Sedikit sekali gerakan-gerakan itu yang memberikan perhatian pada aspek diluar fikih. Padahal masalah akidah dan akhlak lebih fundamental dan menjadi dasar pengembangan hukum islam yang lainnya. Akidah dan akhlak diatas hukum syariat. Mengapa dulu rasul saat berdakwah memperkuat akidah dan akhlak dulu sebelum yang lainnya? Bukankah dalam fase mekkah akidah akhlak lebih ditekankan sehingga ayat-ayat Makkiyyah juga isinya sebagian besar soal ini? Syariat lebih banyak ditemukan dalam ayat-ayat Madaniyyah.
Rasul juga menyatakan bahwa salah satu alasan ia diutus adalah untuk menyempurnakan kemuliaan akhlak.
Misalnya saja kenapa tidak banyak yang fokus membumikan akhlak yang diambil dari sipat-sifat rasul yang wajib diteladani seperti shiddik, amanah, fathonah dan tabligh.
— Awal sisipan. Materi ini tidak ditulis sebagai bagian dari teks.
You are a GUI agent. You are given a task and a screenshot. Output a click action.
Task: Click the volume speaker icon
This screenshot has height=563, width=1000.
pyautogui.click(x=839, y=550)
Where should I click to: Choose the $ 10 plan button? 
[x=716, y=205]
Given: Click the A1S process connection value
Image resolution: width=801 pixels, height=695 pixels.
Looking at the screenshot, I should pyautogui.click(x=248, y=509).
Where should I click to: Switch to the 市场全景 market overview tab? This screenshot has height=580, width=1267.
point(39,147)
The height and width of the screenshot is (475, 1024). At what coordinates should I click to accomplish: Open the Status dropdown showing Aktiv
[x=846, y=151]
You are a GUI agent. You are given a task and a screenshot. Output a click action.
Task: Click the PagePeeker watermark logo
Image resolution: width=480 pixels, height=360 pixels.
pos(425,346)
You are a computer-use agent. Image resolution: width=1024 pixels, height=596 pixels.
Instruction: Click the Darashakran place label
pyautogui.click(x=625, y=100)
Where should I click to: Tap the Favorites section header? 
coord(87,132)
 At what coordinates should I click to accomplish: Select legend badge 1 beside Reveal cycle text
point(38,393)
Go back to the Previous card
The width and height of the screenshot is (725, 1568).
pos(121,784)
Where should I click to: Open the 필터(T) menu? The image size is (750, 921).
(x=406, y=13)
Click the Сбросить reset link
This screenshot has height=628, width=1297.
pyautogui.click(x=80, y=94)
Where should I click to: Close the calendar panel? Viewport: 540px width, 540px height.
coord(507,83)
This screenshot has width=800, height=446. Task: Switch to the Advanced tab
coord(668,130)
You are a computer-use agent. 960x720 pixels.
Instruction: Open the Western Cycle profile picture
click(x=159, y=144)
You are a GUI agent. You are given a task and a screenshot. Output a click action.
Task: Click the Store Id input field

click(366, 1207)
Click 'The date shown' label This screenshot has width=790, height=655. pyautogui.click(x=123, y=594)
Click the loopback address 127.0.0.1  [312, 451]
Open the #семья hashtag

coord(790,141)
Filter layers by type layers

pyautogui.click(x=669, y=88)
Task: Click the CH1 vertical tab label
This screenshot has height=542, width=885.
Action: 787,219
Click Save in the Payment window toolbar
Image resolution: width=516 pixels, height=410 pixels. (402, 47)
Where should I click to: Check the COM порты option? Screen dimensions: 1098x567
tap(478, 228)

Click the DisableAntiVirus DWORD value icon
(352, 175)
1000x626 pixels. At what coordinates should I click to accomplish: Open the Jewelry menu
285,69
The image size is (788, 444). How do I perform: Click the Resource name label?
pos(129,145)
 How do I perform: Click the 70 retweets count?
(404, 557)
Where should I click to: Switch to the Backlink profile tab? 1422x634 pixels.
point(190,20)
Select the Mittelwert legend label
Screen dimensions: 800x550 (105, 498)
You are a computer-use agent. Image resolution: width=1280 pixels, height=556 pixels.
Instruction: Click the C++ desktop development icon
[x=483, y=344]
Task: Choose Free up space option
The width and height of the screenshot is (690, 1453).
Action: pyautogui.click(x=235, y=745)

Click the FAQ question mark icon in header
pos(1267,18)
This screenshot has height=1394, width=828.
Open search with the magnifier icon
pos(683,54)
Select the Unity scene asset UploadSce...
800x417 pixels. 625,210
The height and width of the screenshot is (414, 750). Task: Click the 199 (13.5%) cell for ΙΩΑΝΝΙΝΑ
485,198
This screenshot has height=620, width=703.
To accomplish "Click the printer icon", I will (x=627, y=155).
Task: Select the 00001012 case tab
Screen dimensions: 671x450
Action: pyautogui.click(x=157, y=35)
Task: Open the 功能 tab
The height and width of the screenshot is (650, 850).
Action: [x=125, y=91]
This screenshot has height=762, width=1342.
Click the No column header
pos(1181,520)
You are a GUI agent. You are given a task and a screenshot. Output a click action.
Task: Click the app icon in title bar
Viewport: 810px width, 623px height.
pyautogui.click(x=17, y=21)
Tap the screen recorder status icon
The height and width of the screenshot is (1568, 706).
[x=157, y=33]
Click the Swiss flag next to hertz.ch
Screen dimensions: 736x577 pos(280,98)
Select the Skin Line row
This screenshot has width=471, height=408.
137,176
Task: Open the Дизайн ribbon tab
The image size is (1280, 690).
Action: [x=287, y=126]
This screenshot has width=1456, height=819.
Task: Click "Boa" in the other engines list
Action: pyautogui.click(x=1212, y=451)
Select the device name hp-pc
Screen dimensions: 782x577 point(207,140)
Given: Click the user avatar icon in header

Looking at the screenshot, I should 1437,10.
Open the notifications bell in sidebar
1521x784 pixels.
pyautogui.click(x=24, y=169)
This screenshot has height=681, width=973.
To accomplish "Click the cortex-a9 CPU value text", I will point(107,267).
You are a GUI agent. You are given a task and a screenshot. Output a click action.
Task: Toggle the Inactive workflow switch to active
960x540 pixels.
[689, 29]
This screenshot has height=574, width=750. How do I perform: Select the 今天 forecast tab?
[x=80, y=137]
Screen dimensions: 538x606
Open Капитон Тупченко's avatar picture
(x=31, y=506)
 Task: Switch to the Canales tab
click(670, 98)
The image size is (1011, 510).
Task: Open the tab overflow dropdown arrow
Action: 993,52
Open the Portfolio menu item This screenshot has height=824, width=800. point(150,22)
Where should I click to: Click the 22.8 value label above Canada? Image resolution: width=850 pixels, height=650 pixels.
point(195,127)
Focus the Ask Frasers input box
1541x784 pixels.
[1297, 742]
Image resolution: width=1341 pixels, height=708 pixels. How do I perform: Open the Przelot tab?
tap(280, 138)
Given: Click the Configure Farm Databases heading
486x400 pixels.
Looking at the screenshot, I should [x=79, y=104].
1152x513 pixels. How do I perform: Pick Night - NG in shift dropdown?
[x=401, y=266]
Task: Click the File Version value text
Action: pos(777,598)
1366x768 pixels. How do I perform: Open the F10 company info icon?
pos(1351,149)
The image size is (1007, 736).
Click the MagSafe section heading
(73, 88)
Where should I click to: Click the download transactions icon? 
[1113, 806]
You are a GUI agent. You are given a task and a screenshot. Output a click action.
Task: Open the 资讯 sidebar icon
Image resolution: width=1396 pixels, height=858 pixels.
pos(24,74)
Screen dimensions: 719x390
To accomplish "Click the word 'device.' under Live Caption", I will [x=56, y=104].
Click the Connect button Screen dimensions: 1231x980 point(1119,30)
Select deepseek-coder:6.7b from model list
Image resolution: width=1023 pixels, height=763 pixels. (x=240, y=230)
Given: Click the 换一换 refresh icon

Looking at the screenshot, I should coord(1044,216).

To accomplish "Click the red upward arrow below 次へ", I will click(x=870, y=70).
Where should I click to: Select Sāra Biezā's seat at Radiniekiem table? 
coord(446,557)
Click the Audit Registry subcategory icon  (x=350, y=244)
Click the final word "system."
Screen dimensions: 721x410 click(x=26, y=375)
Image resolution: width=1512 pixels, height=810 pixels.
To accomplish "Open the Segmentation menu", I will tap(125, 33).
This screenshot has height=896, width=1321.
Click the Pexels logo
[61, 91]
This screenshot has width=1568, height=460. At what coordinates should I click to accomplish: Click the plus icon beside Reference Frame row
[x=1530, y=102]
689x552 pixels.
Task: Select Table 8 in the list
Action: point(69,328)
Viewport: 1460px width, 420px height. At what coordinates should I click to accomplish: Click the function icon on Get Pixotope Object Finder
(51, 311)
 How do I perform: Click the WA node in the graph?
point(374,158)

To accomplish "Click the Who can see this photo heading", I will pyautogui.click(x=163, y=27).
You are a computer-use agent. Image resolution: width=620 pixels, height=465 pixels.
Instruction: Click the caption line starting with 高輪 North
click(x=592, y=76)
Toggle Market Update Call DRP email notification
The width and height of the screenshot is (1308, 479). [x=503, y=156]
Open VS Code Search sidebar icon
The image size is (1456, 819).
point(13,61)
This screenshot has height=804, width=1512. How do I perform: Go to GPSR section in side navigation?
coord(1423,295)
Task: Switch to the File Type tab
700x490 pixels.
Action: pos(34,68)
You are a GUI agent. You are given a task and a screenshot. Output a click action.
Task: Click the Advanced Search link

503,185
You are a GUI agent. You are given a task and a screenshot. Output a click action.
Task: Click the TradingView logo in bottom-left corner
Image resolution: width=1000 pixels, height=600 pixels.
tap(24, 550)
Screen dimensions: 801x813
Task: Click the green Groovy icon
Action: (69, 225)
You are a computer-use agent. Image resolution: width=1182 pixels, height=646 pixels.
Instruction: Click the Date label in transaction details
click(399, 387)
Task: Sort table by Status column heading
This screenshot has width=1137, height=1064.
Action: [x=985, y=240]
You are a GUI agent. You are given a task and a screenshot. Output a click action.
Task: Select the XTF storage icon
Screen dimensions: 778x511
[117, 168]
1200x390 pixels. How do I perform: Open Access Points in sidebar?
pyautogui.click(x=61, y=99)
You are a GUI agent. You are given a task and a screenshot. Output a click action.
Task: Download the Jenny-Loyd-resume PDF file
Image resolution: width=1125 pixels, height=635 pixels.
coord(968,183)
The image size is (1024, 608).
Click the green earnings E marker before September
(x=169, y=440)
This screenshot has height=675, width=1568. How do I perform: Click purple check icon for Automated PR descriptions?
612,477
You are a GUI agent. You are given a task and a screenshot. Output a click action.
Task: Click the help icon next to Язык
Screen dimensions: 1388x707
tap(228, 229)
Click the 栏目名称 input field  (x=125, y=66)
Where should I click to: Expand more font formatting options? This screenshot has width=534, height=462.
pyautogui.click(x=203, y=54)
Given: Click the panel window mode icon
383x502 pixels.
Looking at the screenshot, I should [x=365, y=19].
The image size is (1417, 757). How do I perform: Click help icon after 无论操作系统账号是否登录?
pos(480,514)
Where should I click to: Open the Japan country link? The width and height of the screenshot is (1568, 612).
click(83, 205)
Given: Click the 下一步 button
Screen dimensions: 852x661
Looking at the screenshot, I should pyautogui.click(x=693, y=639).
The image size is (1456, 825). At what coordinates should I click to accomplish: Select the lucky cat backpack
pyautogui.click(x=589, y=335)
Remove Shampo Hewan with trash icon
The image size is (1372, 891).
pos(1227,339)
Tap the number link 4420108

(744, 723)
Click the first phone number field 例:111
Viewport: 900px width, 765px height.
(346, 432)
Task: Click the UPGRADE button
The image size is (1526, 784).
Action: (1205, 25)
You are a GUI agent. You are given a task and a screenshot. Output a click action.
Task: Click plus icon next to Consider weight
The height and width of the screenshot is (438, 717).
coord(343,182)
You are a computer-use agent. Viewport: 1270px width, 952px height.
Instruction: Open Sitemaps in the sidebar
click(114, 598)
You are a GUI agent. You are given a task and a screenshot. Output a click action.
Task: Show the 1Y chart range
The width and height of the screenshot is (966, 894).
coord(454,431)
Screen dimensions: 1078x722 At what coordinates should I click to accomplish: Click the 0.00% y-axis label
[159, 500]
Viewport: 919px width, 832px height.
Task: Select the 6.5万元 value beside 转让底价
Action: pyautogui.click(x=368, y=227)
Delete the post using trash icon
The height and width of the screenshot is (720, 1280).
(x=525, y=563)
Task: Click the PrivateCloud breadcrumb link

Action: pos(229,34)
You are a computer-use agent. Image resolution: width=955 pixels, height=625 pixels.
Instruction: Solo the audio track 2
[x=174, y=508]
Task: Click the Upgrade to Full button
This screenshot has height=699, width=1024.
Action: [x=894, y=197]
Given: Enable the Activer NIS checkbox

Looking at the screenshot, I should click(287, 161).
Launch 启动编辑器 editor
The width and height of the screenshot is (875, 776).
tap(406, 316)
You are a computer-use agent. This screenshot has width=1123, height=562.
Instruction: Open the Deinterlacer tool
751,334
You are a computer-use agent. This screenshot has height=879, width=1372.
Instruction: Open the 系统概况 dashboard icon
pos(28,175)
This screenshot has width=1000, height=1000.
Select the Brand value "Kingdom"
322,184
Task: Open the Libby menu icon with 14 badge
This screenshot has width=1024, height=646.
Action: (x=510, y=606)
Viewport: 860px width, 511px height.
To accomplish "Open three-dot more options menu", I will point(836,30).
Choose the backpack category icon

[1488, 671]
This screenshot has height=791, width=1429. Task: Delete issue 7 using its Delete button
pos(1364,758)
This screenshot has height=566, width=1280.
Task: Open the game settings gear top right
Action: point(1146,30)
Jika dalam bahasa sekarang maka umat islam harus menjadi umat yang penuh dengan integritas, profesional, pintar dan cerdas serta etos kerjanya kuat.
Maka tidak heran beberapa waktu lalu heboh soal penelitian salah lembaga diluar negeri yang menemukan ternyata negara-negara islam tidak lebih islami dibanding negara-negara yang tidak berdasarkan agama tertentu. Seperti juga penelitian Maarif Institute soal Indeks Kota Islami yang juga menemukan kota-kota yang sudah memiliki perda syariat belum tentu lebih islami dibanding kota lain. Karena kultur islamnya tidak atau belum menjadi budaya.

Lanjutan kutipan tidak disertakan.